Delete a CrowdStrike data input from Data Inputs when you no longer need to ingest data from that source.

When you delete a CrowdStrike data input, Data Inputs removes the input configuration, deletes the associated Universal Cloud Forwarder (UCF) connector, and cleans up related configuration files.

  1. Log in to Splunk Cloud and select the Data Inputs app.
  2. In the Ingest inputs tab, select the CrowdStrike data input that you want to delete.
  3. On the details section, select Delete.
  4. Confirm the deletion when prompted.

    Data Inputs initiates the deletion process, which produces the following results:

    • Data Inputs removes the input and its references to any shared configurations and CrowdStrike client configurations.
    • Data Inputs cleans up related configuration files and deletes the associated UCF connector.

    Shared configurations (sensor event filters, device property filters) and CrowdStrike client configurations persist in the system after input deletion, even if no other input references them.

Data Inputs removes the CrowdStrike data input, and it no longer appears in the Ingest inputs list. Data Inputs stops ingesting data from the deleted source. Any data that you already ingested remains in your Splunk indexes and the deletion does not affect it.

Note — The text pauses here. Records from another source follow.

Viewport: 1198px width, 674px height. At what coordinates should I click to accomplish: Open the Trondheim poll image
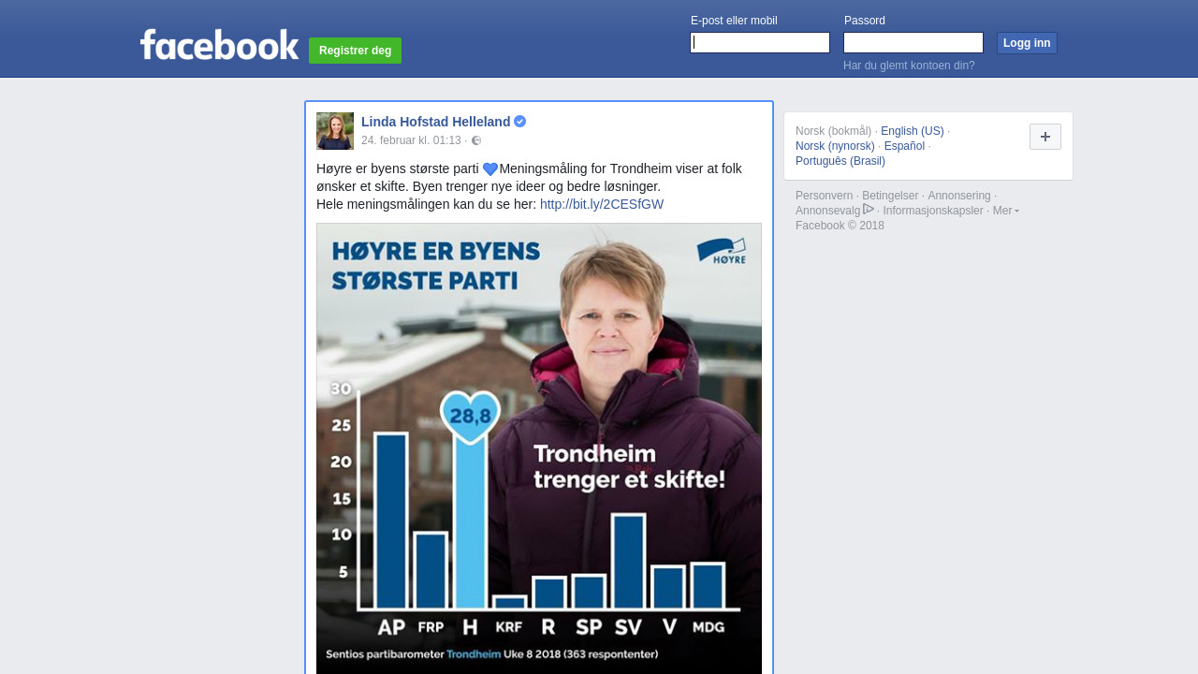point(539,449)
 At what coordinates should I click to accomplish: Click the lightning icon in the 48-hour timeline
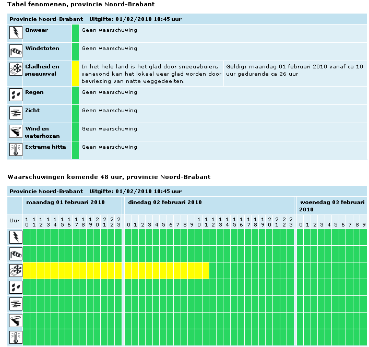click(x=16, y=237)
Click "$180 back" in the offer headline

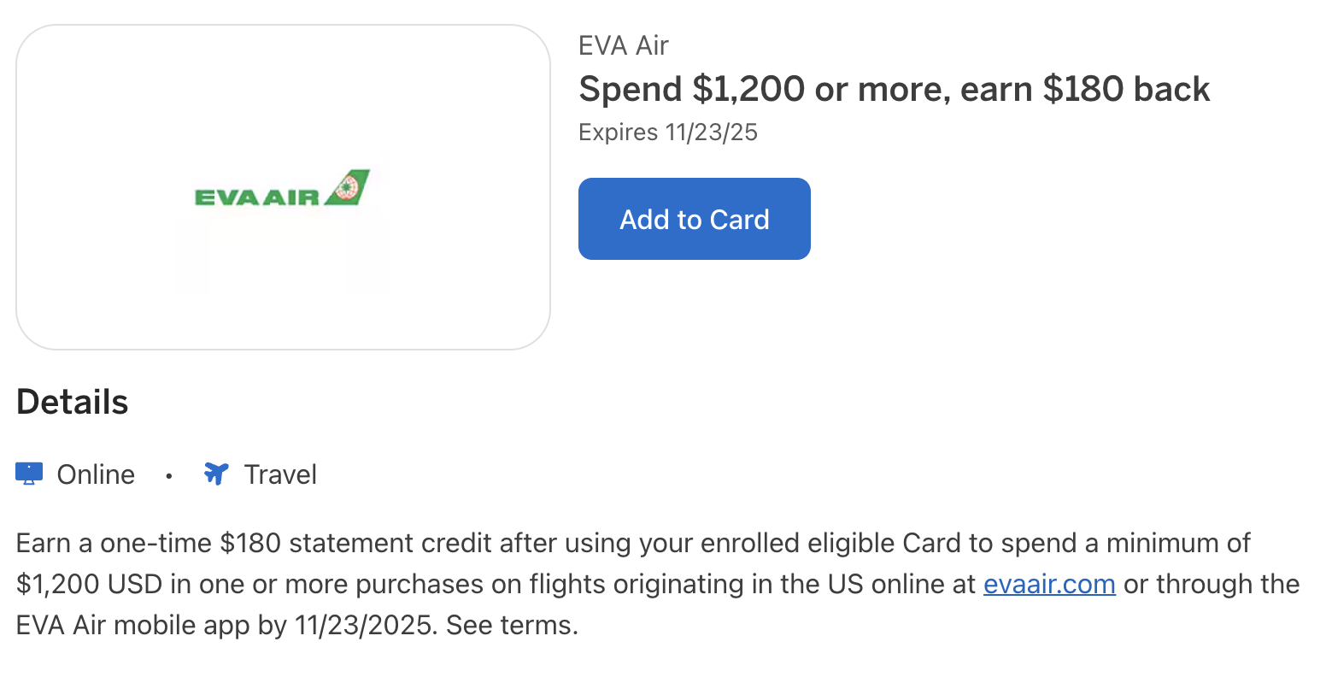(x=1126, y=89)
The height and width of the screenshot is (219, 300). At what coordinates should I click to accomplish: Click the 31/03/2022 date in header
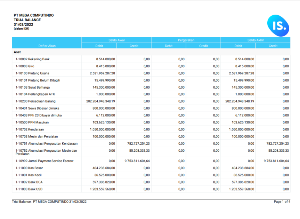click(x=23, y=24)
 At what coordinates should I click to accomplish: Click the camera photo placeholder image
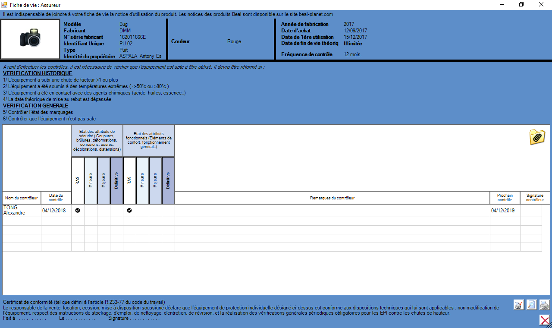pyautogui.click(x=30, y=39)
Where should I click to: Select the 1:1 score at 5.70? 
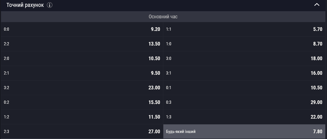(244, 29)
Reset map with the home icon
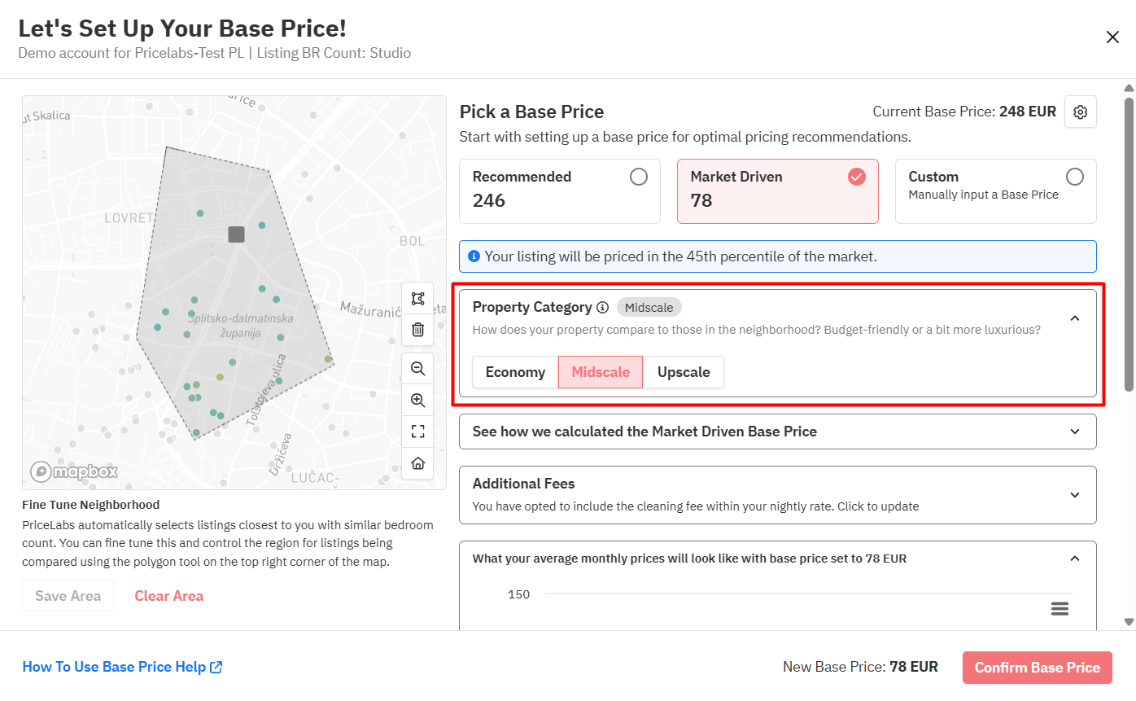The image size is (1136, 701). 417,463
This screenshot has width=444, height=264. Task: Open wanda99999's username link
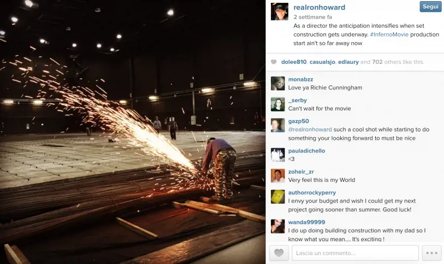pos(307,222)
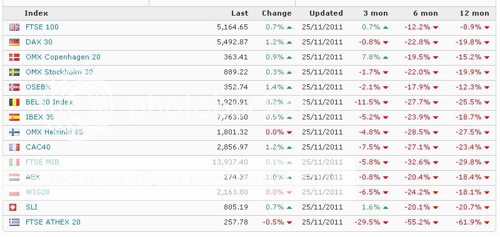Click the Greek flag beside FTSE ATHEX 20
500x237 pixels.
(x=14, y=223)
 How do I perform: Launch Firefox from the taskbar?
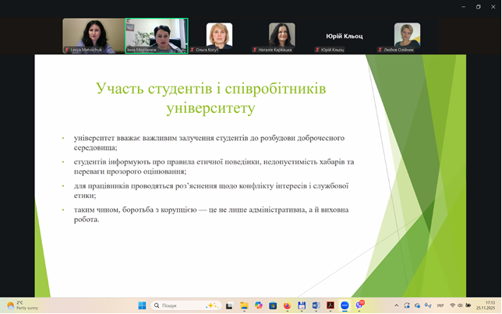tap(287, 305)
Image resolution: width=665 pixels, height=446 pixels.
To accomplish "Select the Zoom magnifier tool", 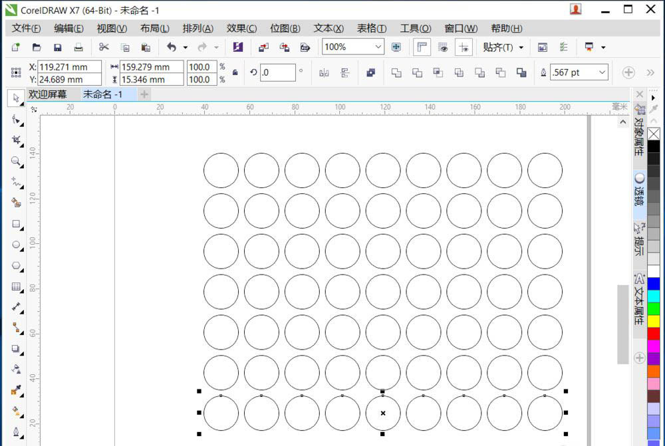I will 16,161.
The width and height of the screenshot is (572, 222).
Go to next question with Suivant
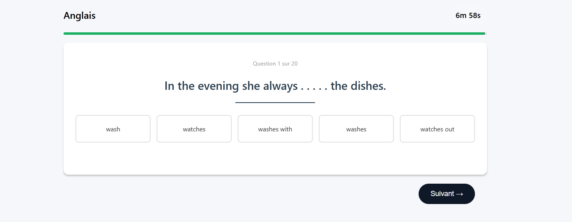[x=442, y=194]
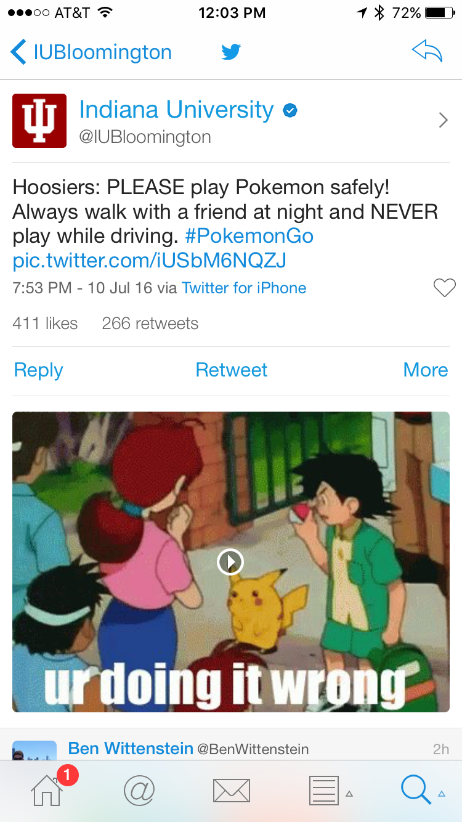Image resolution: width=462 pixels, height=822 pixels.
Task: Go back to IUBloomington
Action: [91, 52]
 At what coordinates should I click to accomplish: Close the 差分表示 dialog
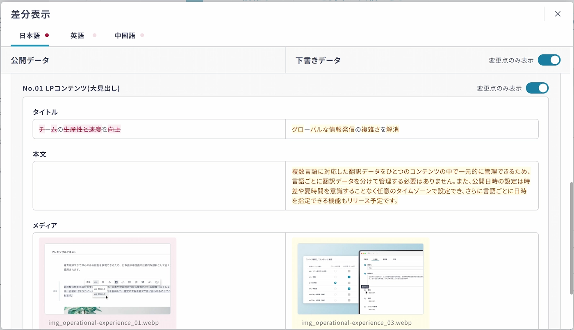[x=558, y=14]
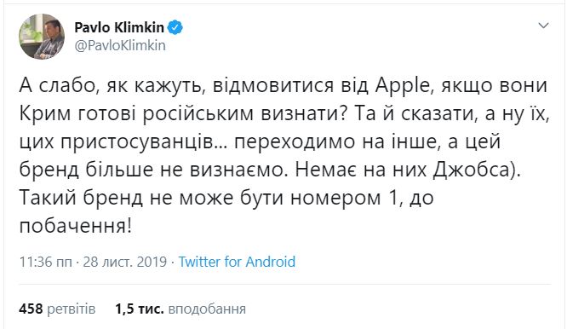This screenshot has width=567, height=329.
Task: Click the 11:36 пп timestamp
Action: [46, 262]
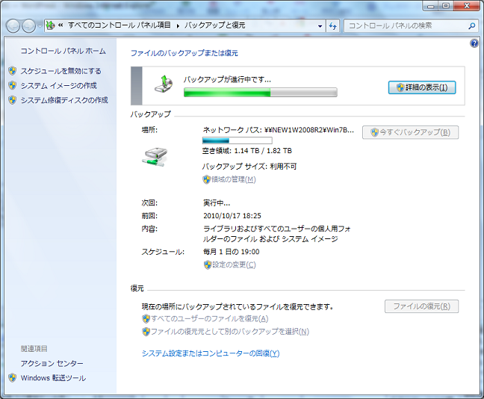Click the backup-in-progress drive icon
The height and width of the screenshot is (399, 484).
pyautogui.click(x=165, y=83)
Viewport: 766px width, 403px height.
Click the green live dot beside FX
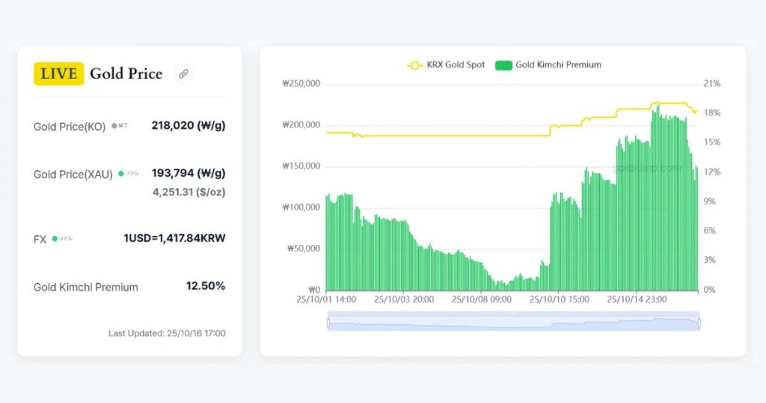pyautogui.click(x=55, y=239)
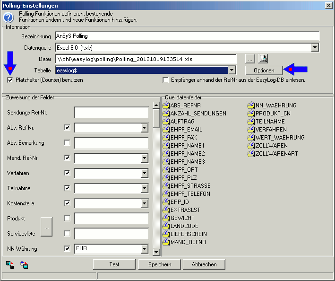
Task: Click the second disk icon at bottom left
Action: [x=24, y=264]
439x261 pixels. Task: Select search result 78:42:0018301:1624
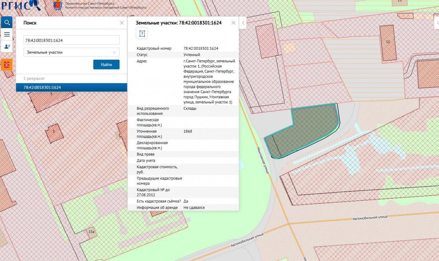click(71, 87)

Deleting shared configurations and CrowdStrike client configurations

You can delete shared configurations (sensor event filters, device property filters) and CrowdStrike client configurations. You can delete a shared entity only when one of the following conditions is true:

  • The entity is not assigned to any input.
  • The entity is assigned only to the input you are currently managing.

If the entity is used by other inputs, the system prevents deletion.

The following rules apply:

  • Deletion of shared entities takes effect immediately and is permanent. You cannot undo it.
  • You cannot delete system-preset configurations (Default Sensor Events Filter and Default Device Properties Filter).